Eibingen Abbey (German: Abtei St. Hildegard, full name: Benedictine Abbey St. Hildegard) is a community of Benedictine nuns in Eibingen near Rüdesheim in Hesse, Germany. Founded by Hildegard of Bingen in 1165, it was dissolved in 1804, but restored, with new buildings, in 1904. The nuns produce wine and crafts. They sing regular services, which have been at times recorded. The church is also used as a concert venue. The abbey is a Rhine Gorge World Heritage Site.
History
The original community was founded in 1165 by Hildegard of Bingen. This was the second community founded by her. It was disestablished in 1804.[1] After the Reichsdeputationshauptschluss (German mediatization), the land once owned by the convent became part of the domains of the prince of Nassau-Weilburg who, in 1831, even bought both the monastery and its church.
The nuns work in the vineyard and in the craft workshops, besides undertaking the traditional duties of hospitality.[2] They are singing or reciting the canonical hours. The nuns have recorded their Vespers and other parts of the liturgy.[3] A first recording was made in 1973 and contained only two works by Hildegard of Bingen, a Kyrie and O virga ac diadema. A second recording appeared in 1979, to remember the 800th anniversary of Hildegard's death, including the same pieces and antiphones, a hymn, a responsory and parts of Ordo virtutum.

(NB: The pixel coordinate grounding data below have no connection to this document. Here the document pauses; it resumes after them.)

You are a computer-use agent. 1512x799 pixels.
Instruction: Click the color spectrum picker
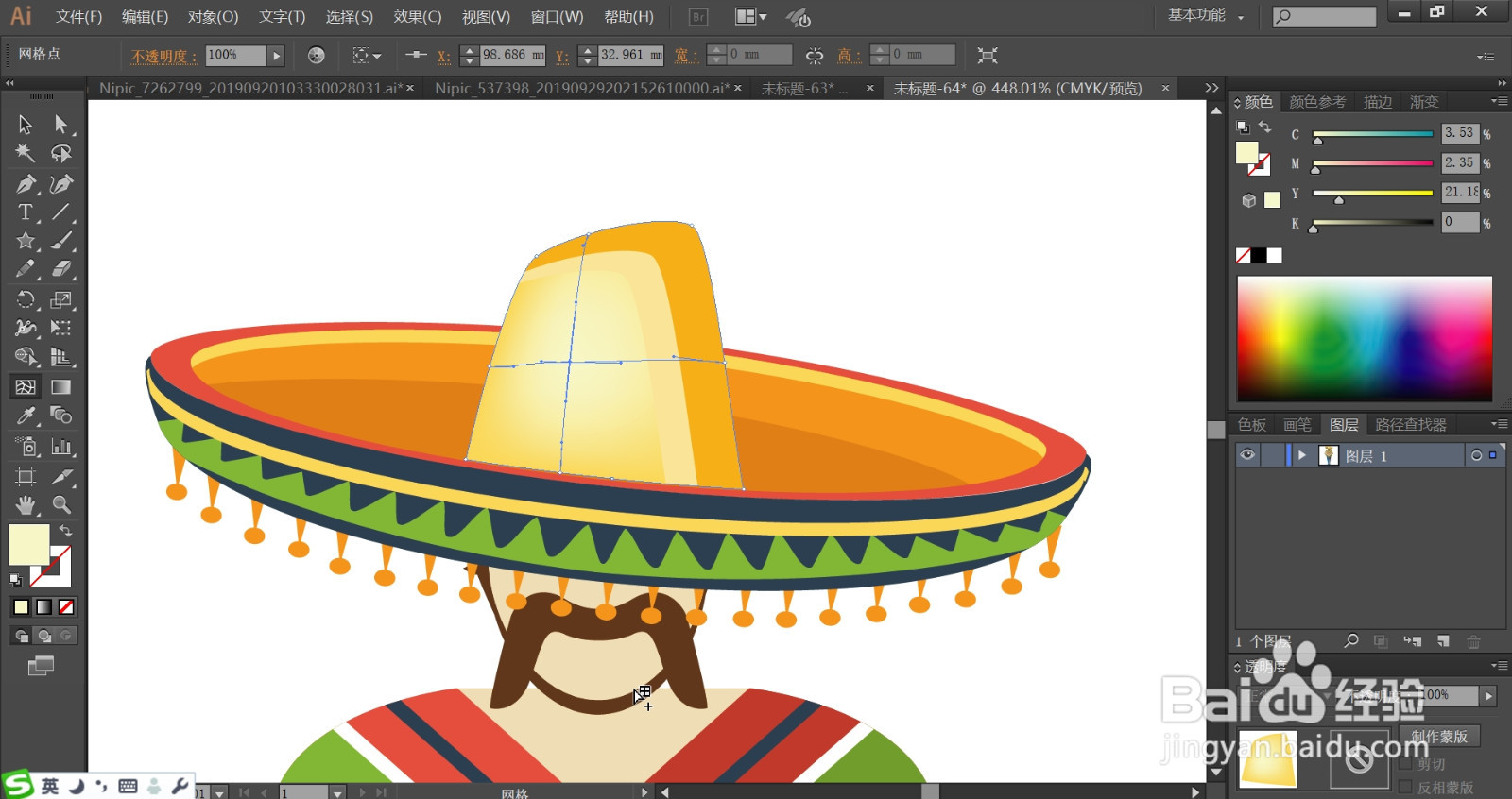tap(1365, 338)
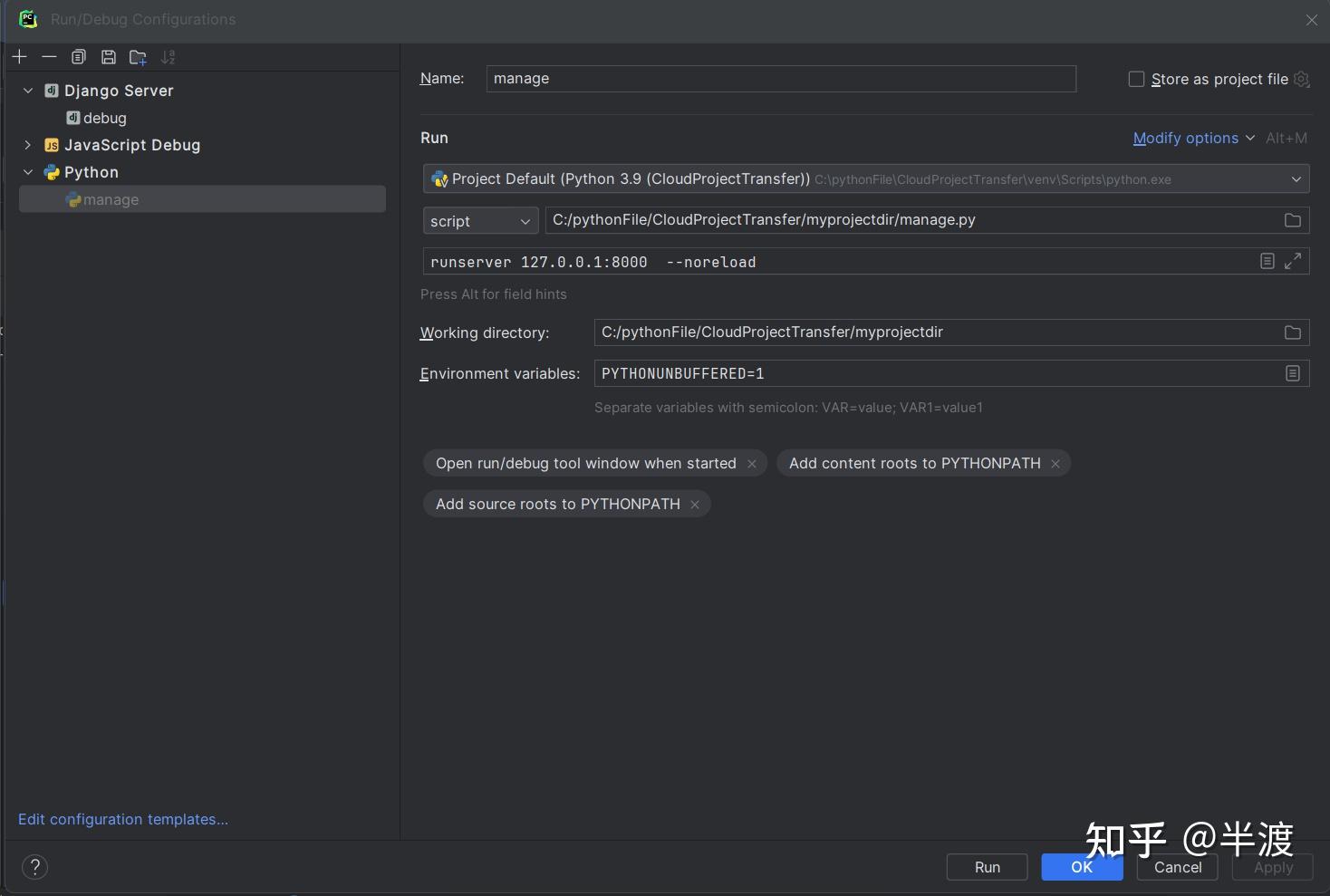Create a new folder for configurations
Viewport: 1330px width, 896px height.
137,56
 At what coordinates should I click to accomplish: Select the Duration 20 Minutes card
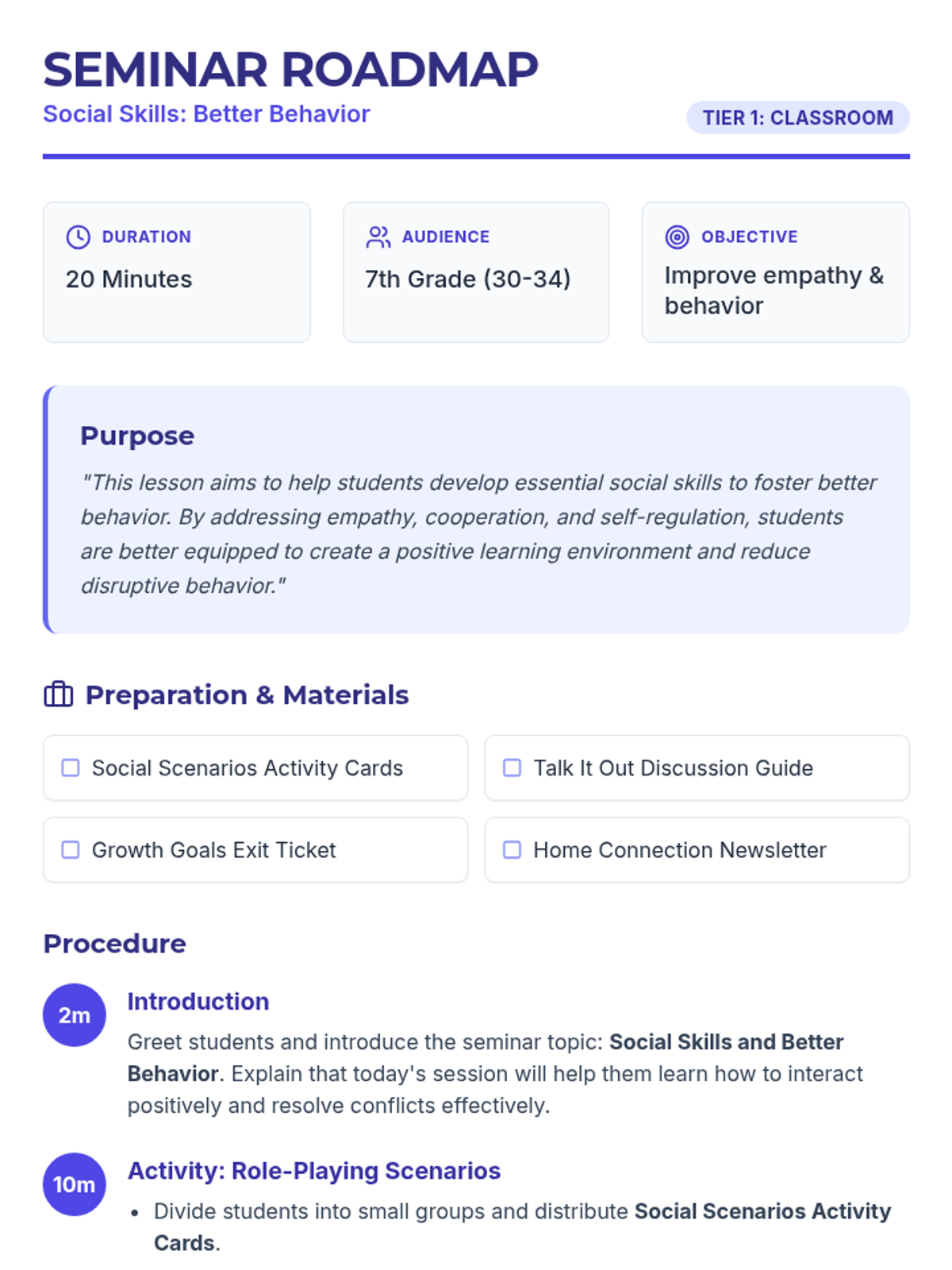pos(177,272)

In 1989, a third recording appeared, conducted by P. Johannes Berchmans Göschl, a scholar of Gregorian chant.[4] A reviewer of Gramophone noted about a 1998 recording: "These nuns are living the same life as that of Hildegard's community, singing daily the same Benedictine Office, breathing the same air and trying to capture the spirit of their great twelfth-century predecessor."[5]